身長170センチそこそこのヒカルよりも長身の女性は時折いるし、ハスキーボイスは風邪気味で喉の調子が悪いか、酒焼けの可能性も否定できなかったからだ。
「……女性ですか?」
「俺が女に見えるのなら、お前の目は節穴だな。職務をまっとうできないと診断してやろうか?」
入ったばかりなのに残念だな。
腕を組んで無表情にべらべらと喋っているのは、正真正銘本物のエリーだ。音を立てて美女の全身像が崩れ去る。
「お、お、お、男ーっ!?」
ヒカルは思い切り、指を指した。パシン、とすぐに叩き落とされる。笑顔のひとつもなく、冗談にはしてもらえないのだと知る。
ふと彼の着ている白衣の胸元を見ると、「襟川」という名札がついていて、「エリー」という可愛いニックネームの出どころがわかった。
おそらく、ここを教えてくれた先輩二人組は、新人をからかってやろうと瞬時に一致団結したのだろう。夫婦もバディも、長く付き合っていれば似てくるというのは、事実なのかもしれない。身長こそでこぼこコンビだったが、彼らはアイコンタクトひとつで、エリーの真実について隠そうと決めたくらいだ。

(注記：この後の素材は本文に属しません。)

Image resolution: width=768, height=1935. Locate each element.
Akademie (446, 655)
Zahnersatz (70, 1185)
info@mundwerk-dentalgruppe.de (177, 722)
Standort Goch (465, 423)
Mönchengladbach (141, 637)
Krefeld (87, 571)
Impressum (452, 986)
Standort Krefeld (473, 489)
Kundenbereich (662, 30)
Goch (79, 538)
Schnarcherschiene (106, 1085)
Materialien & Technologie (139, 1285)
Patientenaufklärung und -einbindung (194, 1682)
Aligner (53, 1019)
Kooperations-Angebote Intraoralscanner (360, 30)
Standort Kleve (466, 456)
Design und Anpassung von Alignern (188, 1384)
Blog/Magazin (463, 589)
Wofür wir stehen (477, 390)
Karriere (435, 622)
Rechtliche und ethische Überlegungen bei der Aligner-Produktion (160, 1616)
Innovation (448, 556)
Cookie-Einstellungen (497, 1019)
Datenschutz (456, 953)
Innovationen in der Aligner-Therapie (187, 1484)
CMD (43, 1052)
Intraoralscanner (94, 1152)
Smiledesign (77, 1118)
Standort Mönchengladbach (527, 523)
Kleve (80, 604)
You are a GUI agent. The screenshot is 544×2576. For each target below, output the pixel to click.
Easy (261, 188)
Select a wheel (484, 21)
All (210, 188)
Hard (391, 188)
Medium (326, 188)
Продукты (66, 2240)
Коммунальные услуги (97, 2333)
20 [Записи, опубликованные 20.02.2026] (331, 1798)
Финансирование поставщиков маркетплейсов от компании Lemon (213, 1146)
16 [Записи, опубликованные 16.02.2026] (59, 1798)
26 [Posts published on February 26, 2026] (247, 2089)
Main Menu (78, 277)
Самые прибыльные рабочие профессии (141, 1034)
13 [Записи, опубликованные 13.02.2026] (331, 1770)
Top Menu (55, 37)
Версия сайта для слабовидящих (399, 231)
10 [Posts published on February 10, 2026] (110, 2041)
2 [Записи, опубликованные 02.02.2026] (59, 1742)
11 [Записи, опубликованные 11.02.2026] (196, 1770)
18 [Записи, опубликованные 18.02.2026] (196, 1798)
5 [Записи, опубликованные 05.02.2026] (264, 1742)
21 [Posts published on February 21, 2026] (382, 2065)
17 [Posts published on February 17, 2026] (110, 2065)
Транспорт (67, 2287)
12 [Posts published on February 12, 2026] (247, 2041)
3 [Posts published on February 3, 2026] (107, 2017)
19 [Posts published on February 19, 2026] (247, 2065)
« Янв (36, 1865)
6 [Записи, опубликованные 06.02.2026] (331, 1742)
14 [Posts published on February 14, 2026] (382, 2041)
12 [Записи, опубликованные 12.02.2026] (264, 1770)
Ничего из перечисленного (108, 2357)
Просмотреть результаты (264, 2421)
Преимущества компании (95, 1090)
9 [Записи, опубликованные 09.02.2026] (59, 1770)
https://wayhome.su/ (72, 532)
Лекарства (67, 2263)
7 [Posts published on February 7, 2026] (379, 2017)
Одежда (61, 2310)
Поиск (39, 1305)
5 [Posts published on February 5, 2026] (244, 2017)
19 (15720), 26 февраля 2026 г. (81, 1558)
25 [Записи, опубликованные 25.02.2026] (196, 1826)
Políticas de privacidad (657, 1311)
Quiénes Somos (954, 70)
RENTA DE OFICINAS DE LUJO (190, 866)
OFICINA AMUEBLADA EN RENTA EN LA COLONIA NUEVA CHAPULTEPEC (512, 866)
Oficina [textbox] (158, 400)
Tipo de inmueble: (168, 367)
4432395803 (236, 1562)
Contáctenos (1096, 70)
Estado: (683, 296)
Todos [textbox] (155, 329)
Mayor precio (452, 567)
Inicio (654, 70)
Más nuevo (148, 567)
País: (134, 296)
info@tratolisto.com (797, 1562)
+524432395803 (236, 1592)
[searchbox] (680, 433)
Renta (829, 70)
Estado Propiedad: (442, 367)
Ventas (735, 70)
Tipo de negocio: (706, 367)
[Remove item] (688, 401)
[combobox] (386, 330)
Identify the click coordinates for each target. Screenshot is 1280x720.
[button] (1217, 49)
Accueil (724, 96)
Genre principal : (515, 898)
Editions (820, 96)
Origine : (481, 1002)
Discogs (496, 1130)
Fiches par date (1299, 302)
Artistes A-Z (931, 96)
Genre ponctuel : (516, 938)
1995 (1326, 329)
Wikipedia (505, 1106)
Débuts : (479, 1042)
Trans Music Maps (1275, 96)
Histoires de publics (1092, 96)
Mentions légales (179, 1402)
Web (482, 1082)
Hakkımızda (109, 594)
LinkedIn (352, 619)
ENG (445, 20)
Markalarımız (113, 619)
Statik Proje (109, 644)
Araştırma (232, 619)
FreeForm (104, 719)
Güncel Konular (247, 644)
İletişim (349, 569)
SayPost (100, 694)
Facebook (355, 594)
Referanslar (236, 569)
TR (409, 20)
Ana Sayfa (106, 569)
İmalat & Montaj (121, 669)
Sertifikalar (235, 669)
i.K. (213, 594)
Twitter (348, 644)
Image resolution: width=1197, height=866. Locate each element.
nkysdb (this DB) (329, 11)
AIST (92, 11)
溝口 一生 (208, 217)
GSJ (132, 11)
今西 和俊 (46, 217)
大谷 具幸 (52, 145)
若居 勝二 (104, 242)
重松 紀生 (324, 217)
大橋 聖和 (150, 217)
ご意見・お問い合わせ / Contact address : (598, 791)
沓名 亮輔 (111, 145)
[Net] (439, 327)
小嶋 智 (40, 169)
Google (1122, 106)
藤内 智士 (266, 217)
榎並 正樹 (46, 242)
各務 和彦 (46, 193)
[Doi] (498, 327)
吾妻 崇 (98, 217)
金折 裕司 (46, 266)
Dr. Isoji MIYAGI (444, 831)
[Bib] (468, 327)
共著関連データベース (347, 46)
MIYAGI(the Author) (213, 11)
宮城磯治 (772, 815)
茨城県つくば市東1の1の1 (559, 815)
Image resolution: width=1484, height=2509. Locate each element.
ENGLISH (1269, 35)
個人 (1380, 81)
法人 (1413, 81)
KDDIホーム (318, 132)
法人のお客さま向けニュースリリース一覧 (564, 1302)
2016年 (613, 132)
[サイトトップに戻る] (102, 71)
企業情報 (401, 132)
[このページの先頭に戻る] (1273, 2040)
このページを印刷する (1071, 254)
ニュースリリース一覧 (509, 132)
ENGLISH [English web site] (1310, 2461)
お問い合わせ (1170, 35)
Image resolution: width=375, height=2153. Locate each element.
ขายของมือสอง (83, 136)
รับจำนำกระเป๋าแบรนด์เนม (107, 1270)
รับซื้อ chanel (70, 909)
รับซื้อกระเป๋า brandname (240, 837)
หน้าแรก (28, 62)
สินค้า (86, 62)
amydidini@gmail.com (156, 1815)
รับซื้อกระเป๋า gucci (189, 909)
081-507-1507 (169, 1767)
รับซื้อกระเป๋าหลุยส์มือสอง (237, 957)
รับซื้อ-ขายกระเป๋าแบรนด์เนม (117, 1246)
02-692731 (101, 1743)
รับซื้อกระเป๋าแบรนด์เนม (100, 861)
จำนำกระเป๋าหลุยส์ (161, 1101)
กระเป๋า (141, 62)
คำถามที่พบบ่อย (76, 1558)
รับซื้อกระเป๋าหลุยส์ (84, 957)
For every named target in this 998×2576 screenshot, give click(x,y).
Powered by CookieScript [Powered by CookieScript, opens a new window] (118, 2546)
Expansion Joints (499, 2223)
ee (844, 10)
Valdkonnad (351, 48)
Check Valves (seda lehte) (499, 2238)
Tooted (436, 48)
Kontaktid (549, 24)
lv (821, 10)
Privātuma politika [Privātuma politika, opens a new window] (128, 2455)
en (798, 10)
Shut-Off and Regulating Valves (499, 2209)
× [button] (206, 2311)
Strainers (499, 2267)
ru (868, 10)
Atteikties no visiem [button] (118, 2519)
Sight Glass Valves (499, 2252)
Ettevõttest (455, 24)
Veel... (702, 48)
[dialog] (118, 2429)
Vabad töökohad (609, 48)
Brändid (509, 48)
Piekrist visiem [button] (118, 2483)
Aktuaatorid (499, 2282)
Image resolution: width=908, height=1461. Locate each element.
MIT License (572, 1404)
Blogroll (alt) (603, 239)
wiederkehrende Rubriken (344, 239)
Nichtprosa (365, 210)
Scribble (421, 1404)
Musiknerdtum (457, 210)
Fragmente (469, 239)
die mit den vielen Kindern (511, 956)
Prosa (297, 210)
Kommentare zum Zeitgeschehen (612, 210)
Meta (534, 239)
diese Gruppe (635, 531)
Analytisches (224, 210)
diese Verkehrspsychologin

自分もエリーと、似るほど信頼関係を築けるだろうか……無論、反語だ。ギロリと鋭い目で睨みつけられて、これでうまくやっていける自信なんてない。
「襟川壮一」
彼は端的に、自分の名前だけを告げた。歓迎の挨拶など一言もなく、エリーはヒカルとよろしくやっていくつもりがないことがわかる。
慣れていることとはいえ、エリーに上から見下ろされるのは、凄まじい威圧感だった。彼が、白と黒のみで構成されているせいかもしれない。Vネックシャツもデニムのパンツも黒の無地で、白衣だけが眩しい。
(ま、負けるもんか……!)
白と黒というならば、パンダだって同じだ。そう、目の前にいるのはキュートなパンダだと思えばいい。
「お、奥沢光琉!」
ヒカルもまた、よろしくお願いしますと言わなかったし、右手を差し出すこともなかった。無礼を糾弾されるかとひやひやした。エリーはヒカルの心配をよそに、咎めることなく、「まずは健康診断だな」と、デスクの上の小さなチェストから、注射器を取り出して、にやりと笑った。
表情筋動かせるんだ、とか、ずいぶん楽しそうだなおい、とか、いろんな感情がないまぜになる中、ヒカルは妄想の中と現実のエリーとの、唯一の共通点を知る。